SET PROBLEM: Extract every line from the items below and reproduce each one word for word.

DATA PROVIDED:
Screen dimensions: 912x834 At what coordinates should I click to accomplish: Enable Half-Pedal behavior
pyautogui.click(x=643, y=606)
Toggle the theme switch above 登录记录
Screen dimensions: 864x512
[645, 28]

OUTPUT BELOW:
Screen dimensions: 912x834 At what coordinates should I click to accomplish: Enable Half-Pedal behavior
pyautogui.click(x=643, y=606)
Toggle the theme switch above 登录记录
Screen dimensions: 864x512
[645, 28]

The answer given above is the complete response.